Dataset records:
***

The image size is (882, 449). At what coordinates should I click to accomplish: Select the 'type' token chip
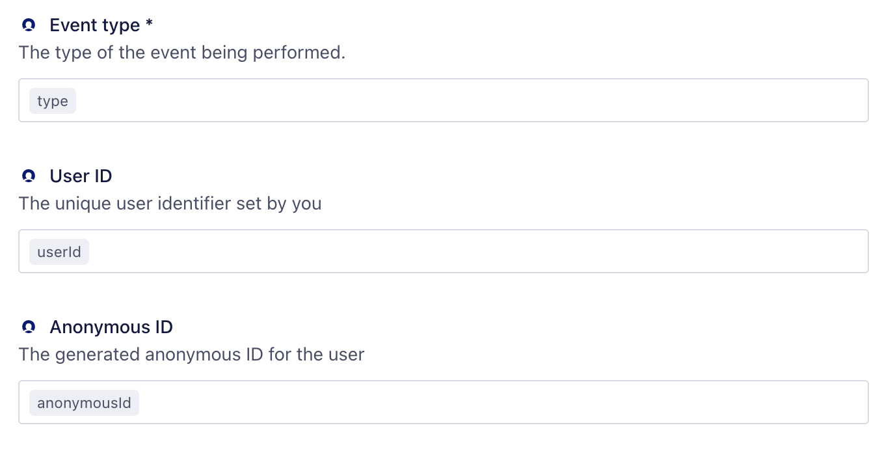point(53,101)
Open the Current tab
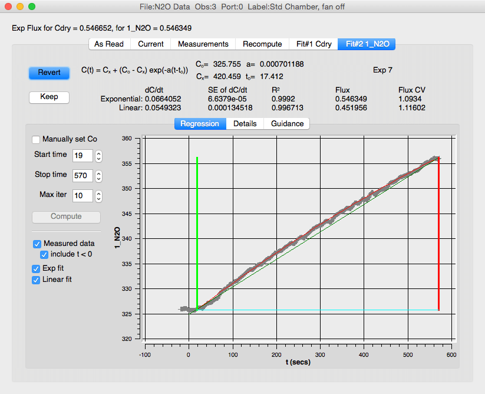Viewport: 485px width, 394px height. tap(151, 44)
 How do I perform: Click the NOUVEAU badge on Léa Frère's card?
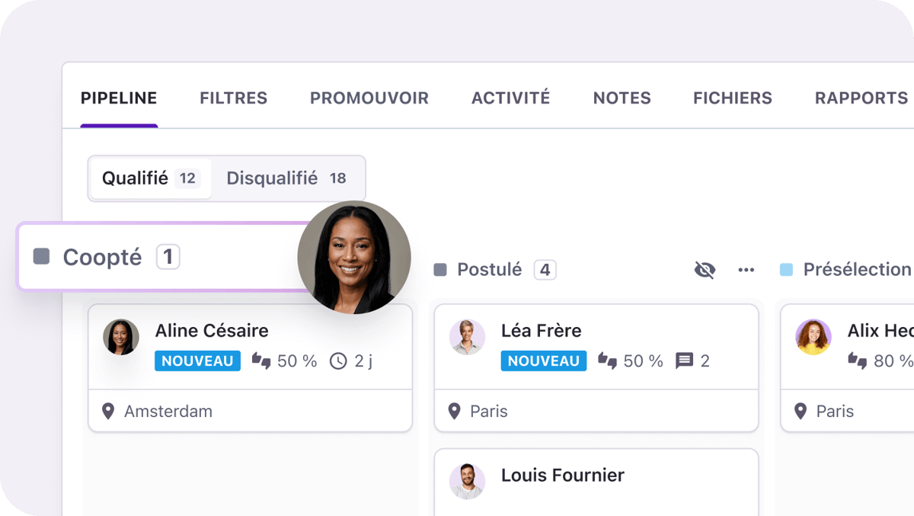click(543, 361)
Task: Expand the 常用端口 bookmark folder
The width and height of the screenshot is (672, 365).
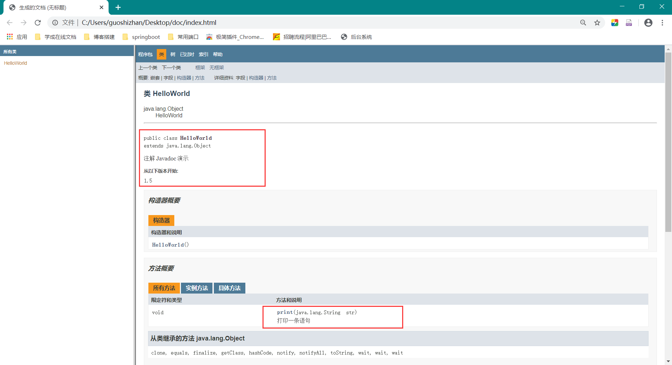Action: [183, 37]
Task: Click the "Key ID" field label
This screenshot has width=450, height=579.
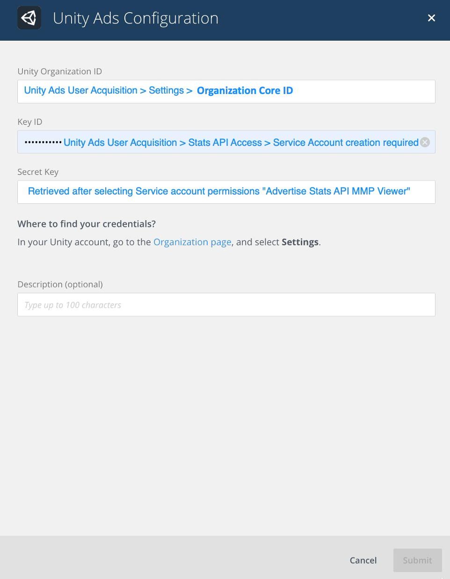Action: 30,122
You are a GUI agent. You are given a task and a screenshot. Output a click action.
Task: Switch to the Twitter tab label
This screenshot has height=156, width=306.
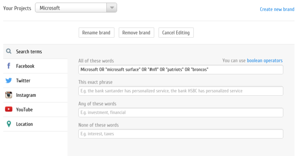pos(23,81)
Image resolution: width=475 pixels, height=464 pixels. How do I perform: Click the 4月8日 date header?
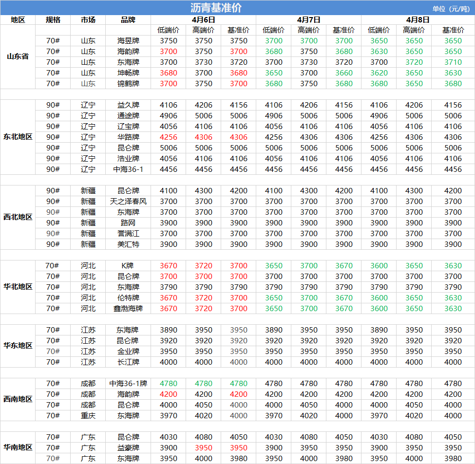point(418,19)
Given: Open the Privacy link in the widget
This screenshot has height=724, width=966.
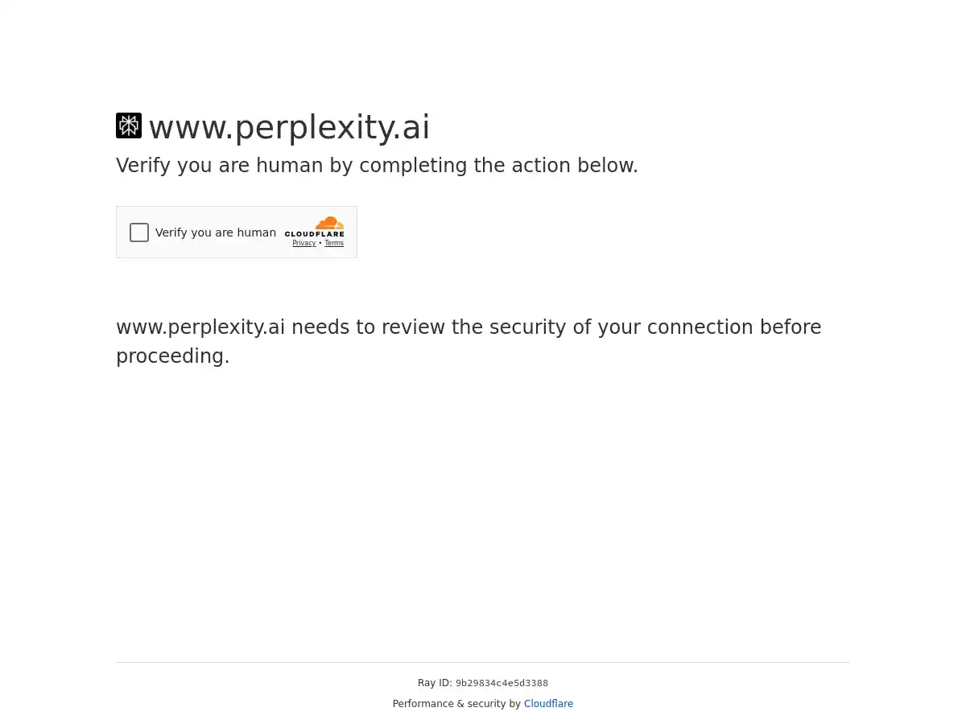Looking at the screenshot, I should coord(303,243).
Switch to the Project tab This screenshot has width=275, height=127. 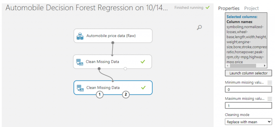251,8
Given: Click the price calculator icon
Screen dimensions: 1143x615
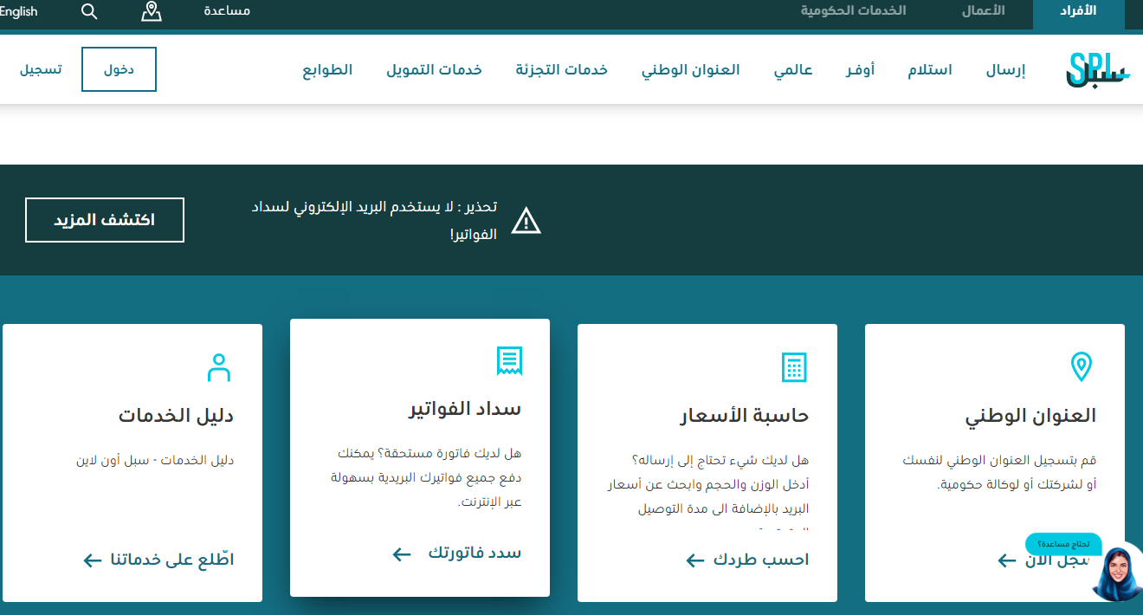Looking at the screenshot, I should click(793, 366).
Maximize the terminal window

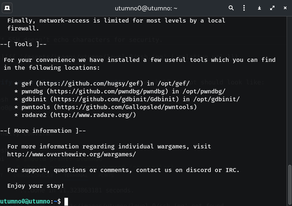point(272,8)
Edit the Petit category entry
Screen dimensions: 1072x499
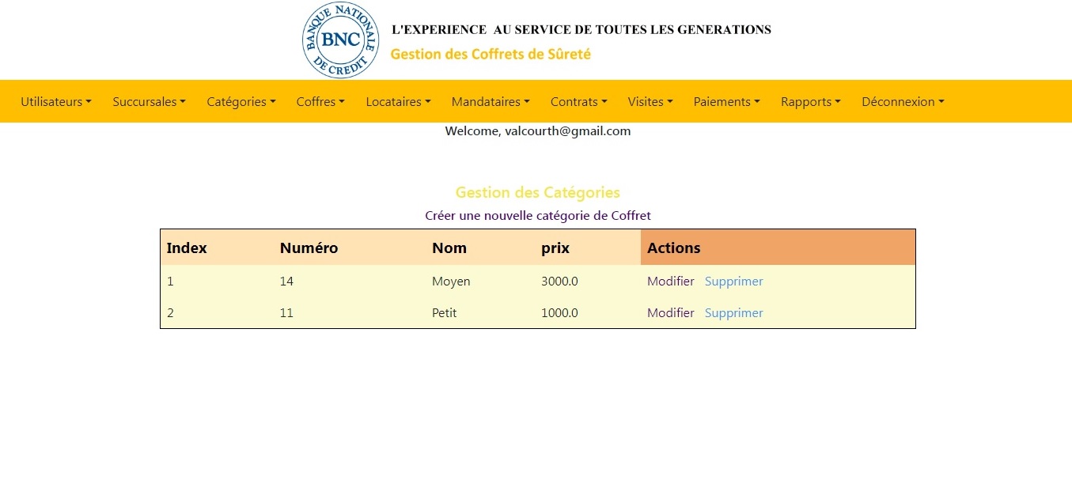(670, 313)
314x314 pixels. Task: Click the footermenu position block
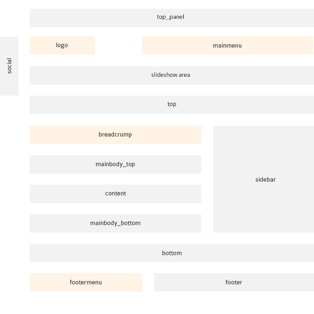[x=86, y=282]
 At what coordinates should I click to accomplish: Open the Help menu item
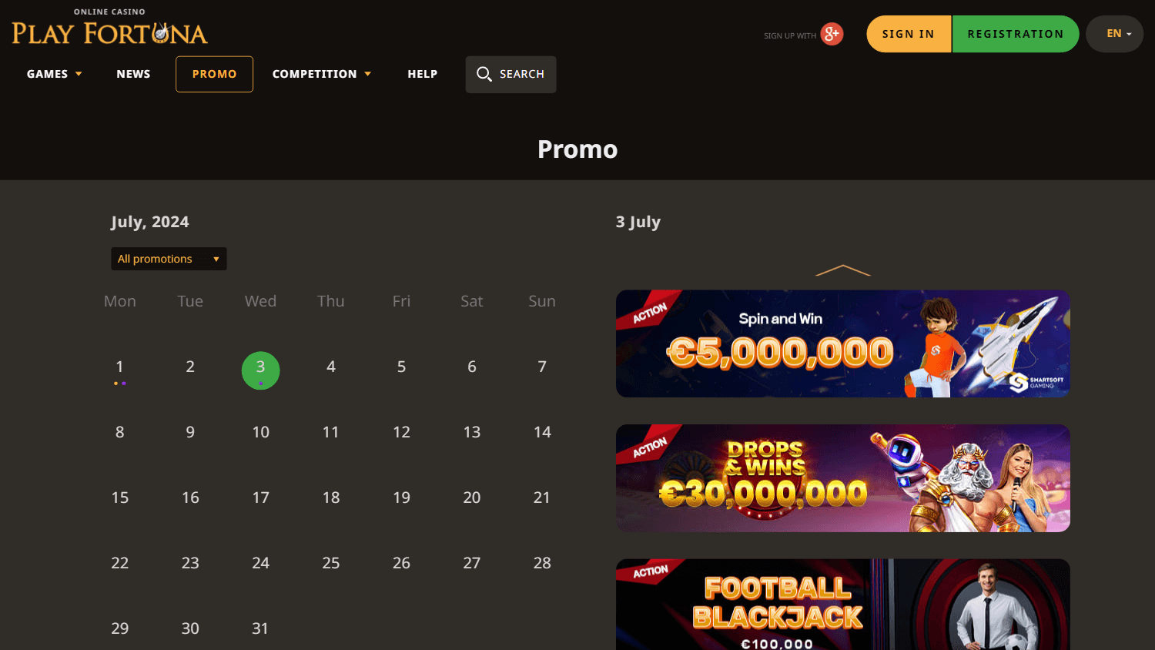(422, 74)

***

ASSIGNMENT: Please copy every line of the data that carries the string "label".

THE COMPLETED TASK:
Task: Click the "Key ID" field label
Task: Switch to the Twitter tab label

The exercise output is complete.